Since we're already run an out of the box case for KONZ, we can create a paired experimental case at the same site.

<div class="alert alert-block alert-info" markdown='1'>
<b>RECOMMENDATION:</b> use a short, descriptive name for your experiment, it will help you down the road.
</div>


This example below just builds on what you've already been doing:

In [None]:
# Change the 4-character NEON site below.
cd ~/CTSM/tools/site_and_regional
export base_case='KONZ'   # should match the base case you created in 1b
export new_case='KONZ'    # the new site you want to run

# then run_neon
./run_neon.py --neon-sites $new_case  \
   --output-root ~/scratch/NEON_cases \
   --base-case ~/scratch/NEON_cases/$base_case \
   --overwrite \
   --experiment test1 \
   --setup-only  

Two new flags are being used here:
- `--experiment` just appends the case name for the experiment
- `--setup-only` will create the case, but not submit it.
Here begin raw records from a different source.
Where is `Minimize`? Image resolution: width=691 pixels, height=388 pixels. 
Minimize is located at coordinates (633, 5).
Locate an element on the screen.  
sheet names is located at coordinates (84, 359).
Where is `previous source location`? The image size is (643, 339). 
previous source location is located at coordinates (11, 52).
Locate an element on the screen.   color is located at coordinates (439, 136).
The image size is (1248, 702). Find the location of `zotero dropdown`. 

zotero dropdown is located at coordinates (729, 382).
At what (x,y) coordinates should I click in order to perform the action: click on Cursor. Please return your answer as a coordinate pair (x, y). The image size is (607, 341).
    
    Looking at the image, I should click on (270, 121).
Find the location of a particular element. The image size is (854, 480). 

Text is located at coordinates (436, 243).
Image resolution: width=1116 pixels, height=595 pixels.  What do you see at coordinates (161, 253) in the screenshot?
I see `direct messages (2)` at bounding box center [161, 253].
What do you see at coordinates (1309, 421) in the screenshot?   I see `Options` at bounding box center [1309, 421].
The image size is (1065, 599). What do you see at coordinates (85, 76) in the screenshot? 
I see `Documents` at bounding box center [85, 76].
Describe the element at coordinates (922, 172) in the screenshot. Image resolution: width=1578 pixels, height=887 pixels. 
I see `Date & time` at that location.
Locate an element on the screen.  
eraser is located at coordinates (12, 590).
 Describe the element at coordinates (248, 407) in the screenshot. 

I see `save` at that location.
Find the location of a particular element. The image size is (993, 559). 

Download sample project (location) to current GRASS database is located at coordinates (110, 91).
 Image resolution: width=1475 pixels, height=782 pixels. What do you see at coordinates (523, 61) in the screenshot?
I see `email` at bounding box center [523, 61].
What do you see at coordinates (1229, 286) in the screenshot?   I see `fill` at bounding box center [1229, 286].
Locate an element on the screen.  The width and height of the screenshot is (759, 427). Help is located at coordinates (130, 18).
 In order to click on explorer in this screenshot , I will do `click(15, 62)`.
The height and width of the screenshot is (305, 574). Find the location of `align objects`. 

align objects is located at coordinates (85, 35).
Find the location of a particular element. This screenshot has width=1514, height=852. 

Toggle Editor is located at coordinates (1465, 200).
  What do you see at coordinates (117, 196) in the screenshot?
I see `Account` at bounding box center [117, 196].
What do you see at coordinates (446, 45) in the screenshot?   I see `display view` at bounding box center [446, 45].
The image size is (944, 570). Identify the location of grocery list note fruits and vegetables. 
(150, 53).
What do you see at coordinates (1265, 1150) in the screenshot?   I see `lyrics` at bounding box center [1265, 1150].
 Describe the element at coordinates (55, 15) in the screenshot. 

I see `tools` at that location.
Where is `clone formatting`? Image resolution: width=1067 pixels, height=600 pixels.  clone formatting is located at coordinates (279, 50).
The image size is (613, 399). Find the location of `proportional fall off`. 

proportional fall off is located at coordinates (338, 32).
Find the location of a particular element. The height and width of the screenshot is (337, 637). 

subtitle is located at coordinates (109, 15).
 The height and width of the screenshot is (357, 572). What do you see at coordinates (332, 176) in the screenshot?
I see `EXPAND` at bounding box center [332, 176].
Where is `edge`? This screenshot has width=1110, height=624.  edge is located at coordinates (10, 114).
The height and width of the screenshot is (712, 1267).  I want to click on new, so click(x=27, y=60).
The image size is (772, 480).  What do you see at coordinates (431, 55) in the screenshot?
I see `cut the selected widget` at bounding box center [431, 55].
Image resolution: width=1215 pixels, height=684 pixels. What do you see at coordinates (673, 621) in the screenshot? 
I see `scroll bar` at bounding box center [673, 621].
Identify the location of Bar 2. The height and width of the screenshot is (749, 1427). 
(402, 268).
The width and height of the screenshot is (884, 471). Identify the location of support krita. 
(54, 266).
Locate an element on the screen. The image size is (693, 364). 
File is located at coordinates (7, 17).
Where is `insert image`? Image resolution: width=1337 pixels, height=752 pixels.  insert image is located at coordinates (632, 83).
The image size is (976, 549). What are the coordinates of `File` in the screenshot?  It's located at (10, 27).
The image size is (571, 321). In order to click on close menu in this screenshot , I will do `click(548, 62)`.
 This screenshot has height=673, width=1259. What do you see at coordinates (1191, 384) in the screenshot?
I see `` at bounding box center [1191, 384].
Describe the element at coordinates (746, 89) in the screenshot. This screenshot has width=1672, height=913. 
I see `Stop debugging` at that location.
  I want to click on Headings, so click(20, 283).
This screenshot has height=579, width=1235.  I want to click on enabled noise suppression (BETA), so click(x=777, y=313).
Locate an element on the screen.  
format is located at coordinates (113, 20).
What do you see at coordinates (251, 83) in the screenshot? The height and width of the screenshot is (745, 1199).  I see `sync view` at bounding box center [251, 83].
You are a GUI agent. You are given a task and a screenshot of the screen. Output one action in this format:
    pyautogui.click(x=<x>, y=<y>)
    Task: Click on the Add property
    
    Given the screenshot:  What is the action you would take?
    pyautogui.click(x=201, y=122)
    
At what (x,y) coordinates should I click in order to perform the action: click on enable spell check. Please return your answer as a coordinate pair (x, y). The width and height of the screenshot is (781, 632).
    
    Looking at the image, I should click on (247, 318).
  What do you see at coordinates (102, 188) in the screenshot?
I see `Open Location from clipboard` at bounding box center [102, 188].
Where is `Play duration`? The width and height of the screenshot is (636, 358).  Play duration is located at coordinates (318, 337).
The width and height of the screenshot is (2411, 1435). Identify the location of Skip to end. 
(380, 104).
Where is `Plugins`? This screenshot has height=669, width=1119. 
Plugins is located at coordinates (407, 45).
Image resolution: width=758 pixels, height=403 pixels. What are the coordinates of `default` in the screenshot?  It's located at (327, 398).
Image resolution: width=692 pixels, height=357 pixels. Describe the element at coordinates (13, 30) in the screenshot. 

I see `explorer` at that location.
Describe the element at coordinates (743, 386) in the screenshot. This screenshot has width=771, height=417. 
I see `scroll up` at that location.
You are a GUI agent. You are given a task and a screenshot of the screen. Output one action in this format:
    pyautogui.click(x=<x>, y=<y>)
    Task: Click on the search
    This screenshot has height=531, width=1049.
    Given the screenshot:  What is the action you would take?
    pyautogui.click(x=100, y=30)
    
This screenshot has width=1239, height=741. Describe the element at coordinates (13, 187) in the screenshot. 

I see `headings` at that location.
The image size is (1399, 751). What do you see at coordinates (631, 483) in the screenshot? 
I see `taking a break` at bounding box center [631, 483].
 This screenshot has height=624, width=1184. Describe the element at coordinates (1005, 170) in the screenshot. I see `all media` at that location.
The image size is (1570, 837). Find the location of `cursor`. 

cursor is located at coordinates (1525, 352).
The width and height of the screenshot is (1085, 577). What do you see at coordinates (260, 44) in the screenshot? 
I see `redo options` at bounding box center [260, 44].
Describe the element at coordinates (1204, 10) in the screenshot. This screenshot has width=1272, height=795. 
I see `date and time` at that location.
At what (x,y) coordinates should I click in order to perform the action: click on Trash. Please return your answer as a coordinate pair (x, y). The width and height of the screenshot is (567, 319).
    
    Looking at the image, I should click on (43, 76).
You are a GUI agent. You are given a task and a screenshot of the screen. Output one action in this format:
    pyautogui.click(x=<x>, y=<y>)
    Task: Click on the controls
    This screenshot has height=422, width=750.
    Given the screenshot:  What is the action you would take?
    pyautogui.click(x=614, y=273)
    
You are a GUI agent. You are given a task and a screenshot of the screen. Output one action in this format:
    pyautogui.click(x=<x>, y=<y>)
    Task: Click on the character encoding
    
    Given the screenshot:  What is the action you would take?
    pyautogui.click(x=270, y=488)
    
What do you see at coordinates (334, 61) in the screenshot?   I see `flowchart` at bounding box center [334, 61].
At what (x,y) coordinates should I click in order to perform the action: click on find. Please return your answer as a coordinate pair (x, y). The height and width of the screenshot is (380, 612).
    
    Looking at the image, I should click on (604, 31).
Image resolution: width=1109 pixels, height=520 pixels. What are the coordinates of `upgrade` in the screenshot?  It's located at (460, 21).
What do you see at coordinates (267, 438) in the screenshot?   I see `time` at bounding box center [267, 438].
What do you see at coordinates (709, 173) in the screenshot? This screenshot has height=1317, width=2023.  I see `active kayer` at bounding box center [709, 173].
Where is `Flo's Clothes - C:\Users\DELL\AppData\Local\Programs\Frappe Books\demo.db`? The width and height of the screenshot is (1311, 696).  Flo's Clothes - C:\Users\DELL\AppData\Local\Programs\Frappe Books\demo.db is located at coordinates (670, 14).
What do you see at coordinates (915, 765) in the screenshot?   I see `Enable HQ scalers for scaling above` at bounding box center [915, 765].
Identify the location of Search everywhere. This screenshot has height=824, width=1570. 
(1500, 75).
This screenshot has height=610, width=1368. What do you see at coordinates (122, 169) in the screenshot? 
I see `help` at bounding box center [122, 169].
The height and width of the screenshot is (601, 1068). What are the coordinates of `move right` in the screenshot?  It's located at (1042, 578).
<div class="alert alert-block alert-warning" markdown='1'>

<b>WARNING:</b> Because we're also using the `--base-case` flag, we won't have to rebuild our experimental case.  This may not be advisable if you're modifying model code.

</div>

At this point your experimental case has been created.  
- What is the case name?
- Can you navigate to your case directory?
- Are there any differences between this experimental case and the base case you already ran?
- Can you find the datm input data for your case?
- Is the model going to use an initial conditions file?
- Where is the surface dataset that's being used?
- Can you find the parameter file for your case?

**Extra Credit**
- What changes may you like to make to the model in this new experimental case?